If you're know HTML, this might look familiar.  
Next we'll see how to get our data.

# Extracting data

A website can be divided into many components and sub components. At times it is a complex grid structure which needs to decoded.  
1. You can easily view the structure by `Ctrl + Shift + C`
2. Now if you hover on any review, you'll notice that each block has name `col._2wzgFH.K0kLPL`
![](https://github.com/kabirnagpal/Web-Scraping/blob/main/Images/div-name.png?raw=true)

3. Further this is divided into mutiple rows. The first row contains the rating, while the second contains the actual review. 
![](https://github.com/kabirnagpal/Web-Scraping/blob/main/Images/rating.png?raw=true)
![](https://github.com/kabirnagpal/Web-Scraping/blob/main/Images/review.png?raw=true)
We'll follow exact same approach to extract data.

In [None]:
# Extracting all review blocks
## Note col._2wzgFH.K0kLPL means 3 entities namely 'col', ' _2wzgFH' and 'K0kLPL' 
## This is written in HTML as 'col _2wzgFH K0kLPL'
## This can also be seen in Bullet 3

row = soup.find_all('div',attrs={'class':'col _2wzgFH K0kLPL'})

In [None]:
# list to store data
dataset = []

# iteration over all blocks
for i in row: 
    
    # finding all rows within the block
    sub_row = i.find_all('div',attrs={'class':'row'})
        
    # extracting text from 1st and 2nd row
    rating = sub_row[0].find('div').text
    review = sub_row[1].find('div').text
    
    # appending to data
    dataset.append({'review': review , 'rating' : rating})

dataset[:5]

## Iterating over multiple Pages

In [None]:
dataset = []

# iterating over 50 pages of reviews
for i in tqdm(range(1,50)):

    URL = f"https://www.flipkart.com/boat-rockerz-400-bluetooth-headset/product-reviews/itm14d0416b87d55?pid=ACCEJZXYKSG2T9GS&lid=LSTACCEJZXYKSG2T9GSVY4ZIC&marketplace=FLIPKART&page={i}"
    r = requests.get(URL)    
    soup = BeautifulSoup(r.content, 'html.parser') 

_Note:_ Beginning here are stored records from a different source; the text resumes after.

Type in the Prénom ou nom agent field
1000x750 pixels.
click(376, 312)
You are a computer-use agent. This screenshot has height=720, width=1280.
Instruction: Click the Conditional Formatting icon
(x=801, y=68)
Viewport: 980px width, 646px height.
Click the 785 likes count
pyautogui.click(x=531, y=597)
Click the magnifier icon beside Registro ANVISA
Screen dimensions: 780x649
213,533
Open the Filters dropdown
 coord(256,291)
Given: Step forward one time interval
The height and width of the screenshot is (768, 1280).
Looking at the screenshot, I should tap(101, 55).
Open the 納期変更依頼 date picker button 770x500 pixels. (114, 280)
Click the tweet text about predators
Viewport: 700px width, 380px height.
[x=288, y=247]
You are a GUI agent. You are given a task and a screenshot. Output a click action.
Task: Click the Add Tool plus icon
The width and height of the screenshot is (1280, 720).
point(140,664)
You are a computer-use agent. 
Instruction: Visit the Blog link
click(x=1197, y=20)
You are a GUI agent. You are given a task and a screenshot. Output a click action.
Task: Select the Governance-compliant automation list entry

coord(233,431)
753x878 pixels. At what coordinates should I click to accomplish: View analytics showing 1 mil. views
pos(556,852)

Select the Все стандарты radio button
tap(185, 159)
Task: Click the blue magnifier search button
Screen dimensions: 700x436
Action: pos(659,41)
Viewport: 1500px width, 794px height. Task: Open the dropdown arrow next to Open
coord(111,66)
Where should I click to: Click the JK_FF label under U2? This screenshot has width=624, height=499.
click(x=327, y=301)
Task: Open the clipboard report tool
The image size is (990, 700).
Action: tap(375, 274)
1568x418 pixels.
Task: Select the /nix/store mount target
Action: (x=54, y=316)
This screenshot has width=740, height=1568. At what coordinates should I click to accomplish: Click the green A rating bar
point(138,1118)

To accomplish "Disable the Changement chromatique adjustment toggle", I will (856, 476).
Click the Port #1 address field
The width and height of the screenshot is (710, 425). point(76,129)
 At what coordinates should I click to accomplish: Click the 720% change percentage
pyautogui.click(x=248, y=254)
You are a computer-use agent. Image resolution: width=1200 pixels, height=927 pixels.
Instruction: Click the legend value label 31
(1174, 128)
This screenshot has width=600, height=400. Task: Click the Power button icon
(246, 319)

    cols = soup.find_all('div',attrs={'class':'col _2wzgFH K0kLPL'})

    for col in cols:
        row = col.find_all('div',attrs={'class':'row'})

        rating = row[0].find('div').text
        review = row[1].find('div').text

        dataset.append({'review': review , 'rating' : rating})
len(dataset)

In [None]:
import pandas as pd
# pd.DataFrame(dataset).to_csv('data.csv',index=False)
data = pd.read_csv('../input/flipkart-customer-review-and-rating/data.csv')
data.head()